• GOALS
**a.** Answer these questions using the apparatus text:
(i) In the tenth aspect, what can the compression system include?
(ii) Where is the first heat exchanger positioned relative to the compression system?
(iii) In the twelfth aspect, which stream does the reboiler-condenser of the third column at least partially condense?
**b.** Copy the passage of the apparatus text from "The compressed feed stream can also" to "and/or second column.", keeping every word unchanged.

• TEXT SECTION
In a tenth aspect, the apparatus can also include a compression system positioned to compress the feed stream and the at least a portion of the recyclable oxygen-enriched stream that is recyclable upstream of the first column, second column, and third column. The compression system can be positioned upstream of the first column, second column, and third column. For example, the compression system can include a feed compressor or at least one feed compressor.

In an eleventh aspect, the apparatus can also include a first heat exchanger positioned downstream of the compression system to cool the compressed feed stream before the compressed feed stream is fed to the first column and/or the second column to form the argon-enriched stream that is outputtable from the second column. In some embodiments, the first heat exchanger can be positioned between a compression system that forms the compressed feed stream and the first, second, and third columns. The first heat exchanger can also receive one or more streams from the first, second, and third columns for use as one or more cooling mediums for use in cooling the compressed feed stream before the compressed feed stream is fed to the first column and/or the second column.

The compressed feed stream can also be split into two or more feed streams. In some configurations, the compressed feed stream can be split into one or more other portions of the feed stream to undergo further compression before those portions are passed through the first heat exchanger to be cooled therein for subsequently being fed to the first column and/or second column.

In a twelfth aspect, the apparatus can be configured to include the reboiler-condenser of the third column positioned and be configured to receive the portion of the oxygen-enriched stream output from the first column to at least partially condense the argon-rich stream output from the third column. The reboiler-condenser of the third column can be positioned and configured to at least partially vaporize the portion of the oxygen-enriched stream output from the first column to output the recyclable oxygen-enriched stream so that at least a portion of the recyclable oxygen-enriched stream is recyclable upstream of the first column, the second column, and third column for being mixed with the feed stream for forming the compressed feed stream to feed to the first column and/or the second column to form the argon-enriched stream outputtable from the second column.

In a thirteenth aspect, the apparatus can include the recyclable oxygen-enriched vapor stream formation device positioned upstream of the reboiler-condenser of the third column so the vaporized portion of the oxygen-enriched stream output from the first column is output from the recyclable oxygen-enriched vapor stream formation device as the recyclable oxygen-enriched vapor stream that is gaseous so that at least a portion of the recyclable oxygen-enriched vapor stream is recyclable upstream of the first column, the second column, and third column for being mixed with the feed stream for forming the compressed feed stream to feed to the first column and/or the second column to form the argon-enriched stream outputtable from the second column.

• DATA RECORDS
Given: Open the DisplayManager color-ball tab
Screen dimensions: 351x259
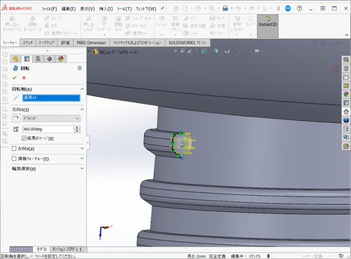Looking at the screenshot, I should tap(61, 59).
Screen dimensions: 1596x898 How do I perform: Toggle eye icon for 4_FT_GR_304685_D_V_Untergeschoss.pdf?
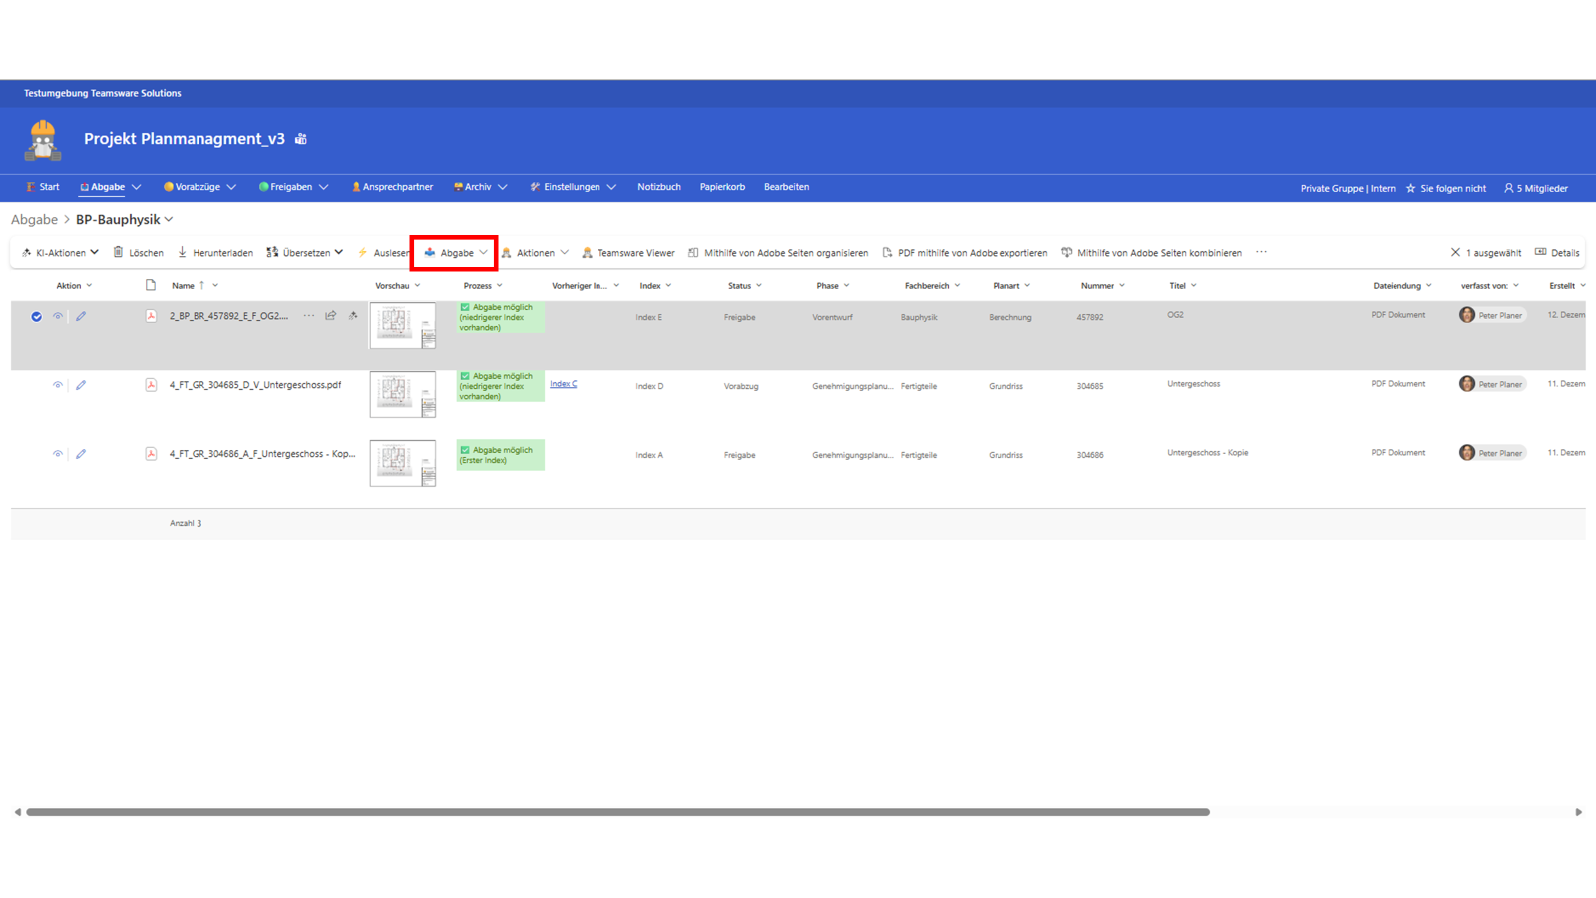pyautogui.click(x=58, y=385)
---
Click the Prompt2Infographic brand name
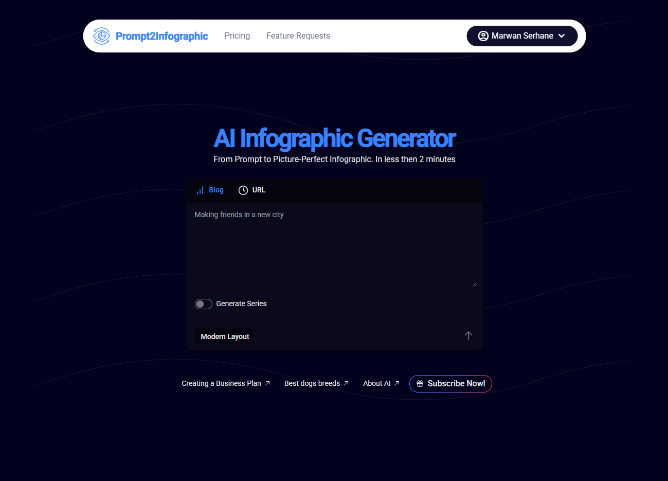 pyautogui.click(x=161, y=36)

• SOLUTIONS BELOW
**a.**
(i) A feed compressor, or at least one feed compressor.
(ii) Downstream of the compression system.
(iii) The argon-rich stream output from the third column.

**b.**
The compressed feed stream can also be split into two or more feed streams. In some configurations, the compressed feed stream can be split into one or more other portions of the feed stream to undergo further compression before those portions are passed through the first heat exchanger to be cooled therein for subsequently being fed to the first column and/or second column.